Profissionais de saúde tunisianos participam de protesto
Trabalhadores de saúde tunisianos protestam durante uma greve geral organizada por sindicatos exigindo aumentos salariais e mais apoio governamental em Túnis em 18 de junho de 2020, à medida que o desemprego e a pobreza aumentam (Arquivo: Hassene Dridi/AP Photo)

Embora a legislação actual não marque explicitamente o fim da independência do banco, põe em causa uma lei de 2016 que separa o Estado do banco central e é objecto de críticas presidenciais esporádicas.

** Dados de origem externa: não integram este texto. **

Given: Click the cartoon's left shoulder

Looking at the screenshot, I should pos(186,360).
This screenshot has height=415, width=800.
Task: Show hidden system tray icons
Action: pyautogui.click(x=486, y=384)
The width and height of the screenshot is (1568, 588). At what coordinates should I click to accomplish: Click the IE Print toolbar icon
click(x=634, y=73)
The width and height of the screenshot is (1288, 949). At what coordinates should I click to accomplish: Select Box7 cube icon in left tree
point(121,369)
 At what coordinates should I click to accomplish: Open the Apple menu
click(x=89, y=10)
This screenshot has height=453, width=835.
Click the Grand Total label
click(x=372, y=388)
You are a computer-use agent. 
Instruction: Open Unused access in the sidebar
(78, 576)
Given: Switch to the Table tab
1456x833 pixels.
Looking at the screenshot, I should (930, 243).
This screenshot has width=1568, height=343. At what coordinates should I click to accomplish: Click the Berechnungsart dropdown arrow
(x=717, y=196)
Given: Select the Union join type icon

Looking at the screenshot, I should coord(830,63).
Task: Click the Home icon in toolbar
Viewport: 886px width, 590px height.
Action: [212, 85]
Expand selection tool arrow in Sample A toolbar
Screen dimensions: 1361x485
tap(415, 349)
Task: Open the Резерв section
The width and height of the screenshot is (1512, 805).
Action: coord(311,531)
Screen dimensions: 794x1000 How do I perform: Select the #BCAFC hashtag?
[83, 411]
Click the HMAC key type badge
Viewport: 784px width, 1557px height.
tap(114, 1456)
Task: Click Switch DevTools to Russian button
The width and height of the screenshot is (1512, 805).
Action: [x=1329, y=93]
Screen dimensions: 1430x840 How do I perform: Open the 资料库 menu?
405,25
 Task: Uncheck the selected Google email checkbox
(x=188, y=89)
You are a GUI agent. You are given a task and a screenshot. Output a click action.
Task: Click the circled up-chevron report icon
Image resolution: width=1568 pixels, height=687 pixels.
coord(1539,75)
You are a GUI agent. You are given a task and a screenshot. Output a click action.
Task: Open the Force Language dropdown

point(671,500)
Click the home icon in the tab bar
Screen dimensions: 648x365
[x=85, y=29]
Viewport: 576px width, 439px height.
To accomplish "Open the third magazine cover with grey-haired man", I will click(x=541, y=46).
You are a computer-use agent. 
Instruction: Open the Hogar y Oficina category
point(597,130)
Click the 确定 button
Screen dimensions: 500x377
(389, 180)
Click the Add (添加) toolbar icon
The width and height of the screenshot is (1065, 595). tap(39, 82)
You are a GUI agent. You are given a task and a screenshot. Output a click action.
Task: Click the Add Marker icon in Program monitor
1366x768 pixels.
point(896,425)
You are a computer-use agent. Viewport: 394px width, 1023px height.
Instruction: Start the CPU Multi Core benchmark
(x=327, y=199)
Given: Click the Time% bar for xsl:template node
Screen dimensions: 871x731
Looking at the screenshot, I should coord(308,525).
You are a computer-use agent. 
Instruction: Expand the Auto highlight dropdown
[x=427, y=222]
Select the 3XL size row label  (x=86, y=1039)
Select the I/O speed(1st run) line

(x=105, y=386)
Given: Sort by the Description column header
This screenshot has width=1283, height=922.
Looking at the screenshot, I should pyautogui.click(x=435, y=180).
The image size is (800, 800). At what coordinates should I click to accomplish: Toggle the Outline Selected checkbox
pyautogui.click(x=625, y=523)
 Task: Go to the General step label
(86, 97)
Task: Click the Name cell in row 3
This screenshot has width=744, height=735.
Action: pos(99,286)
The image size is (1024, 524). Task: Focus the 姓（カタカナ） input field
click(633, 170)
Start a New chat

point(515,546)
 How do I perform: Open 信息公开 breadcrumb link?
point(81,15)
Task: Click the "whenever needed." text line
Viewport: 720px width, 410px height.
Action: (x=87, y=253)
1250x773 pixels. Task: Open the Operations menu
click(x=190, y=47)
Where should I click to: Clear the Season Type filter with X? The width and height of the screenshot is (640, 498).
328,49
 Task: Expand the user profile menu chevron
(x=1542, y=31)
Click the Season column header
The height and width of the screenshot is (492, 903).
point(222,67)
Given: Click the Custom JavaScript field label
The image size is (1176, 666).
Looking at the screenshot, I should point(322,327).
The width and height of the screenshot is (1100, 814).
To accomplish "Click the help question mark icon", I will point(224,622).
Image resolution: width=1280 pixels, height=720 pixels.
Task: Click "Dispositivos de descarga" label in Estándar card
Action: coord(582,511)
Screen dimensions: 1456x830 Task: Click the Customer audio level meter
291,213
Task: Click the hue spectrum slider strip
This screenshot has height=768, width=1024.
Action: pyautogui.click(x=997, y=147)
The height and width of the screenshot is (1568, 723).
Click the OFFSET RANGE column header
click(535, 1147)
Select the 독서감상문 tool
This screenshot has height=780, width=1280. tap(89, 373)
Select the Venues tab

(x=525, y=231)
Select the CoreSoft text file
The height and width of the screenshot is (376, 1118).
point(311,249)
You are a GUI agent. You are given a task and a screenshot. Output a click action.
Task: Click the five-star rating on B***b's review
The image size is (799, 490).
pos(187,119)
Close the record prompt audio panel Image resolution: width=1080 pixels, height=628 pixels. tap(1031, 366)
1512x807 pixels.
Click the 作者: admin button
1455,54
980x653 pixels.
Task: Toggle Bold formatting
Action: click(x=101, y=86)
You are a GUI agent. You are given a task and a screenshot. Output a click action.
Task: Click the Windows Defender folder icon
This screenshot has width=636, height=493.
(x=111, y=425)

“A nova legislação não faz parte de uma abordagem mais ampla que permitiria ao Banco Central integrar-se (com a economia) ou envolver-se mais nas questões de crescimento e desenvolvimento”, disse Belhaj.

“É apenas uma modificação que permite ao governo obter um adiantamento de 7 mil milhões de dinares tunisinos (2,24 mil milhões de dólares) – o que é uma quantia incrivelmente grande – para financiar o défice orçamental”, disse ele.

A Tunísia estava em negociações com o FMI para um resgate adicional de 1,9 mil milhões de dólares. No entanto, o que parecia ter sido um acordo finalizado foi rejeitado pela Tunísia em Abril, quando Saied rejeitou os “ditames estrangeiros” do organismo destinados a reduzir os gastos com subsídios e salários governamentais – considerados, per capita, entre os mais elevados do mundo.

“Isso fala tanto sobre desespero quanto qualquer outra coisa. Isso nos diz que o estado não tinha outras opções. Eles precisavam de capital e precisavam dele imediatamente. Todas as outras opções exigiriam negociações e tempo”, disse Meddeb.

“Além disso, nem sequer sabemos de que fundos o governo está a recorrer, e isso é fundamental. Se tentar aceder às reservas cambiais do banco, arrisca-se à desvalorização do dinar pela Tunísia. Se aceder às nossas reservas internas, estaremos essencialmente a imprimir o nosso próprio dinheiro para pagar as nossas contas.

“Nenhum dos dois faz da Tunísia uma opção particularmente atraente para investidores ou financiadores.”